● **Page text**
------------------------

You sold several books without an agent at the beginning.  Would you do it again?  Why or why not?

At the time, I had decided it would be easier to find an editor than an agent. Agents might love your work but turn you down for representation because they are unsure if they can sell it. Editors can buy work if they like it. So yes, I would do it again, though I have been agented consistently for the past 12 years or so. As a first sale author, you have a limited amount of say in what can be changed in a contract because you have no sales numbers to back up your requests. As an established author, the game changes and there is more than can be negotiated, so I prefer having an agent at this stage in my career.

What attracted you to Regency Historical fiction?  Will you / Have you ever tried your hand at any other subgenre?  Would you like to sometime?

My first book was a pirate adventure, my next two were Westerns. At that point Westerns were dying, so my editor requested I switch to England or Scotland. I’ve always enjoyed Regency romances, so that was the time period I picked. My current series, however, is Victorian, and I am also contracted for contemporary paranormal trilogy for Tor.

Can you describe your writing process—plot device first? or character first?

I am without a doubt a character writer. I start with characters and the internal conflict and theme, then have to find stuff for my characters to do for 300-plus pages (plot).

 How do you develop a character arc for your hero/heroine?

I usually know what kind of internal conflict they have and where they need to end up, then work from there. A lot of what I do is gut instinct. If it feels right, it goes in, everything from the character’s name to his/her deepest internal issues.

What do you do to keep your ideas fresh and unique?

Keep up with current events. Technology may be changing, but people are essentially the same all through history. People today care about the same things people in past centuries cared about: survival, family, love, respect, etc. You can make that work in any sub-genre, and it resonates with the reader.

How did you develop your writing discipline?  What keeps you making deadlines when you have a job and family?

------------------------

● **Listed records**
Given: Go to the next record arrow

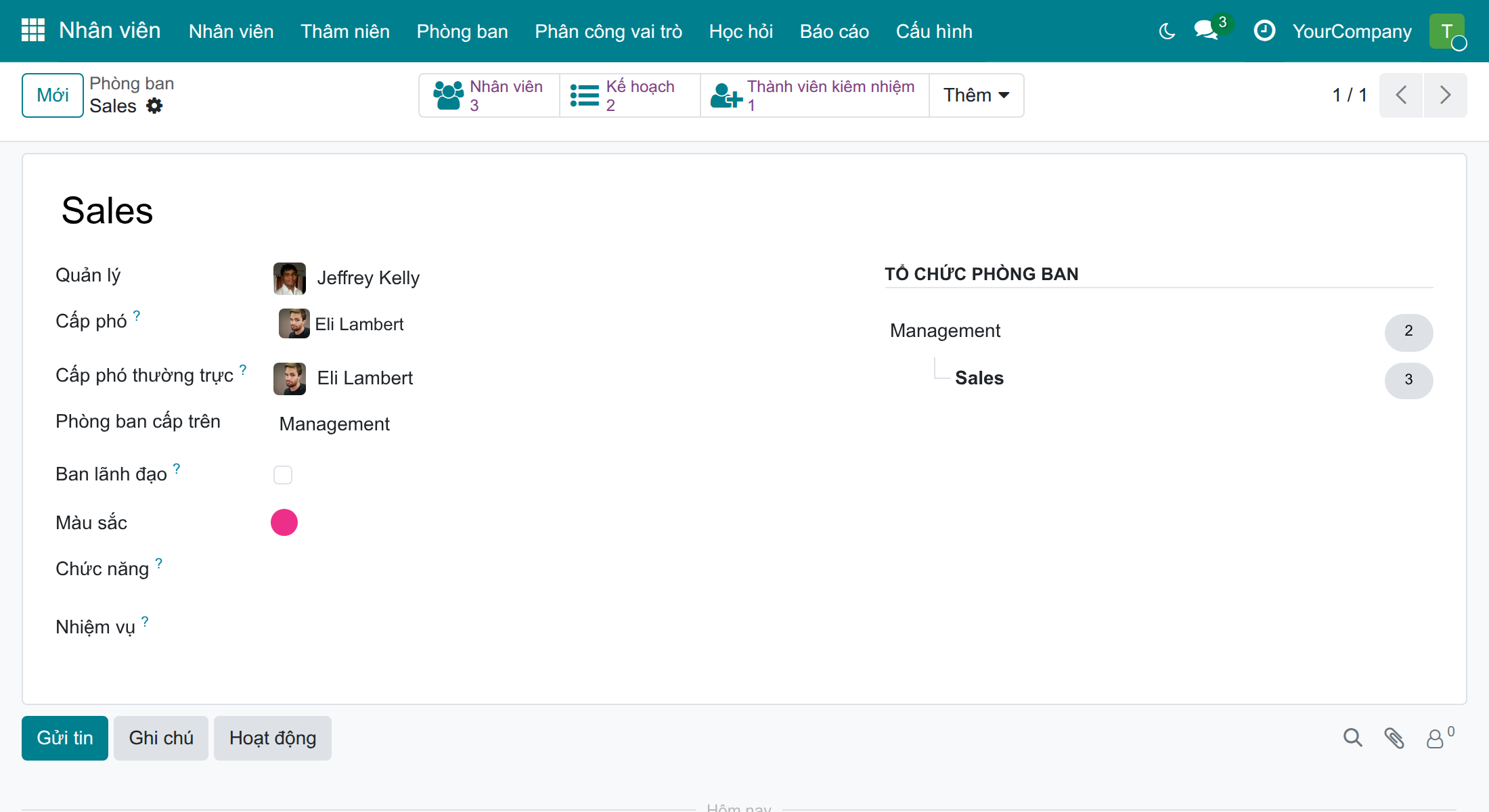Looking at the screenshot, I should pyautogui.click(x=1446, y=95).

------------------------

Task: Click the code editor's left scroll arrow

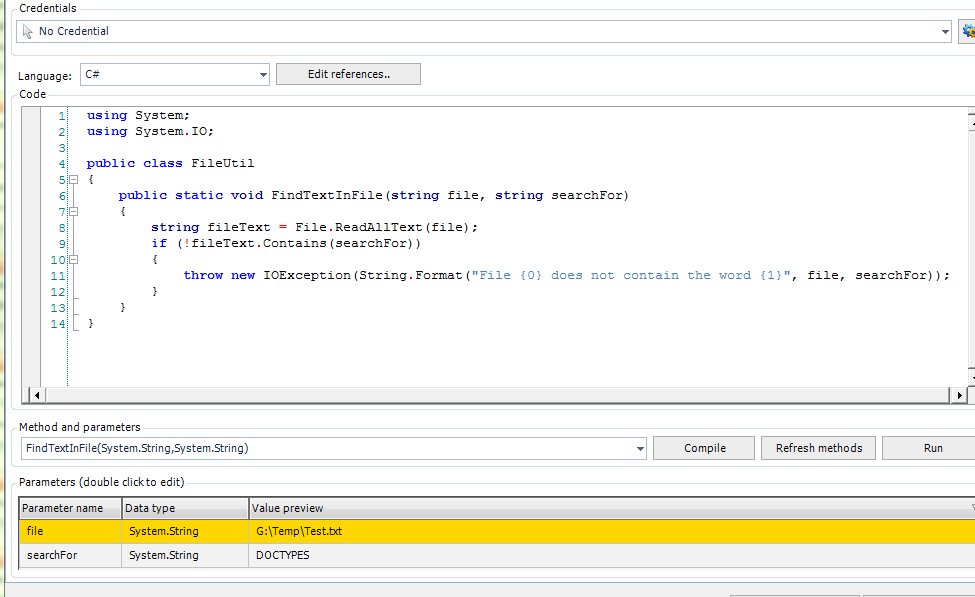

------------------------

● **The task**
Render this sentence from the author interview in French: "My first book was a pirate adventure, my next two were Westerns."

● **Exercise result**
Mon premier livre était une aventure de pirates, les deux suivants étaient des westerns.